**Instructions for the task:** Exactly reproduce the lines from the top of the entries below through the line containing "Sitemap (1255, 1362)", with both ends included.

**Records for the task:**
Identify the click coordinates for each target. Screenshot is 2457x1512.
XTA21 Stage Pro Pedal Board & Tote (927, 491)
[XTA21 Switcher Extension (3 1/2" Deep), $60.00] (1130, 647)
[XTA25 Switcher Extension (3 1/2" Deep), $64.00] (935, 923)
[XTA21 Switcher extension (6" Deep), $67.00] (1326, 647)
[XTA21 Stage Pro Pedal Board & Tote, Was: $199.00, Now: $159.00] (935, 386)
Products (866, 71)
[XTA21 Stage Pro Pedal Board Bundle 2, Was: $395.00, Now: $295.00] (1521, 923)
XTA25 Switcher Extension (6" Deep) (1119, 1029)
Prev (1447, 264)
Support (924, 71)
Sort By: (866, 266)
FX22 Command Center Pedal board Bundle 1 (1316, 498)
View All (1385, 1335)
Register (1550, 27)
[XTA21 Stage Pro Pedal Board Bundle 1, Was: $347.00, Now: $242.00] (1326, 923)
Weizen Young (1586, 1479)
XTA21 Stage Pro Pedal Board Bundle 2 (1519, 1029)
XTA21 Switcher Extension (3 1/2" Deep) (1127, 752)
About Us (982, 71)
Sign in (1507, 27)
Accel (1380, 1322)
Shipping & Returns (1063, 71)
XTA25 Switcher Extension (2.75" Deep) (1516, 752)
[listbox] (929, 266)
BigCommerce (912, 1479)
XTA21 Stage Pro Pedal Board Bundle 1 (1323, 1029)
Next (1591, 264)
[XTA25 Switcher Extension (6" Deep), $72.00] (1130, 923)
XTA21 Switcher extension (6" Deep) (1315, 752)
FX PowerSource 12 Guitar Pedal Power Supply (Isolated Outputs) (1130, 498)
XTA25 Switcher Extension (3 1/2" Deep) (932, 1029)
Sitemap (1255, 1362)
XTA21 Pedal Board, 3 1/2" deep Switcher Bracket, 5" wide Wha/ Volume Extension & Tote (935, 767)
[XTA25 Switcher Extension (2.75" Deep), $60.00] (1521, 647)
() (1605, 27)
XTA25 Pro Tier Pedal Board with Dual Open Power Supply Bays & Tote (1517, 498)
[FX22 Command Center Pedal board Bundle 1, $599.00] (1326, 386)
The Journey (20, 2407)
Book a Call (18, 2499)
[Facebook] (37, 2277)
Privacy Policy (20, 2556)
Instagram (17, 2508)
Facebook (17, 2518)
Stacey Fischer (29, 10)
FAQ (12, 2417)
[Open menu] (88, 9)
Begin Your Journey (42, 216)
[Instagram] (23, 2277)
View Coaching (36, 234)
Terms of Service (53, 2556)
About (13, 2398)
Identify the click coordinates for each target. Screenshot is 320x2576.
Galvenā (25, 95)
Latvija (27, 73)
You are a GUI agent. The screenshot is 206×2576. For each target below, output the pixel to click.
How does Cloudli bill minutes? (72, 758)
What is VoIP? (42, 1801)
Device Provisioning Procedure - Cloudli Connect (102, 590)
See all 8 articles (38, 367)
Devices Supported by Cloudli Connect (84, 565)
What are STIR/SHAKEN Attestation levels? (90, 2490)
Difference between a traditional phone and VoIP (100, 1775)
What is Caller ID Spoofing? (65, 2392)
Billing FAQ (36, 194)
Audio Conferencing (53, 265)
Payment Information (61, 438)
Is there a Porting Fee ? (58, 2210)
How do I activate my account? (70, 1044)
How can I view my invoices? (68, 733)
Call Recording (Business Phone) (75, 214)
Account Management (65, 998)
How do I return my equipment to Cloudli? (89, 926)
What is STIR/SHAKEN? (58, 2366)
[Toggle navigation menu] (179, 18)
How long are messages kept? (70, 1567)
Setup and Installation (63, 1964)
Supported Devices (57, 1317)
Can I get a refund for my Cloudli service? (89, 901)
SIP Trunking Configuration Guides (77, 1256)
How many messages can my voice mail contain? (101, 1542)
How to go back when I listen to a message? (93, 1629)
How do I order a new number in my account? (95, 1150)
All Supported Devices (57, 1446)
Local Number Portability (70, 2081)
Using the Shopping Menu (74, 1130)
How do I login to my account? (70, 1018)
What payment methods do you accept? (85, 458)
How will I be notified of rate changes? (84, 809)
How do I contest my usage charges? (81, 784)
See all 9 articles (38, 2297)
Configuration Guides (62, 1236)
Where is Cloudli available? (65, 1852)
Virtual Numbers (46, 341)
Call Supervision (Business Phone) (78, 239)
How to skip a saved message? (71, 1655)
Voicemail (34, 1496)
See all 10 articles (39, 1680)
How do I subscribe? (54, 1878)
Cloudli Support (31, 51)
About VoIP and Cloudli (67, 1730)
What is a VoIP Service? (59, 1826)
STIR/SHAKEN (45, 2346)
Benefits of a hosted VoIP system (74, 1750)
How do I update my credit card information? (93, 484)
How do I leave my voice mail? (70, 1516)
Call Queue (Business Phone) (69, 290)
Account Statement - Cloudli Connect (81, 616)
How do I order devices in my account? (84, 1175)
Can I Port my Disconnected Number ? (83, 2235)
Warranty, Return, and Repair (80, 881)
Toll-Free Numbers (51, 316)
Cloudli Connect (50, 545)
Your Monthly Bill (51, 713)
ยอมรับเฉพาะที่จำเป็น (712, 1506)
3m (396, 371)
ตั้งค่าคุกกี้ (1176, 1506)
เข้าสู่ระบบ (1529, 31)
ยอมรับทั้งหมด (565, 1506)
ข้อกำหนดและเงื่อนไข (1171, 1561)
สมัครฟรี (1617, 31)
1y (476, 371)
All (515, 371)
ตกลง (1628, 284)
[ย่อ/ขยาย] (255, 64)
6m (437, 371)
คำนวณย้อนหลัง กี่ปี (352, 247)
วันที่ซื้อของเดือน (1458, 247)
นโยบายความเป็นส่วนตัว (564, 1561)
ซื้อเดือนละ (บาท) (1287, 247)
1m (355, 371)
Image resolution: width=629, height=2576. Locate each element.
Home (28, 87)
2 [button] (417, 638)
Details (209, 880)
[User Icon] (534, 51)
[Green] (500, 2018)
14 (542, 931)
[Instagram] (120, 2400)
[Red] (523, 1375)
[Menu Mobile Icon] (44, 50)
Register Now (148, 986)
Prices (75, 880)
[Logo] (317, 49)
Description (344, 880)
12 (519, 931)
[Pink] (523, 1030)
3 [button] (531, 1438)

**Exercise answer:**
Identify the click coordinates for each target. Screenshot is 2457x1512.
XTA21 Stage Pro Pedal Board & Tote (927, 491)
[XTA21 Switcher Extension (3 1/2" Deep), $60.00] (1130, 647)
[XTA25 Switcher Extension (3 1/2" Deep), $64.00] (935, 923)
[XTA21 Switcher extension (6" Deep), $67.00] (1326, 647)
[XTA21 Stage Pro Pedal Board & Tote, Was: $199.00, Now: $159.00] (935, 386)
Products (866, 71)
[XTA21 Stage Pro Pedal Board Bundle 2, Was: $395.00, Now: $295.00] (1521, 923)
XTA25 Switcher Extension (6" Deep) (1119, 1029)
Prev (1447, 264)
Support (924, 71)
Sort By: (866, 266)
FX22 Command Center Pedal board Bundle 1 (1316, 498)
View All (1385, 1335)
Register (1550, 27)
[XTA21 Stage Pro Pedal Board Bundle 1, Was: $347.00, Now: $242.00] (1326, 923)
Weizen Young (1586, 1479)
XTA21 Stage Pro Pedal Board Bundle 2 (1519, 1029)
XTA21 Switcher Extension (3 1/2" Deep) (1127, 752)
About Us (982, 71)
Sign in (1507, 27)
Accel (1380, 1322)
Shipping & Returns (1063, 71)
XTA25 Switcher Extension (2.75" Deep) (1516, 752)
[listbox] (929, 266)
BigCommerce (912, 1479)
XTA21 Stage Pro Pedal Board Bundle 1 (1323, 1029)
Next (1591, 264)
[XTA25 Switcher Extension (6" Deep), $72.00] (1130, 923)
XTA21 Switcher extension (6" Deep) (1315, 752)
FX PowerSource 12 Guitar Pedal Power Supply (Isolated Outputs) (1130, 498)
XTA25 Switcher Extension (3 1/2" Deep) (932, 1029)
Sitemap (1255, 1362)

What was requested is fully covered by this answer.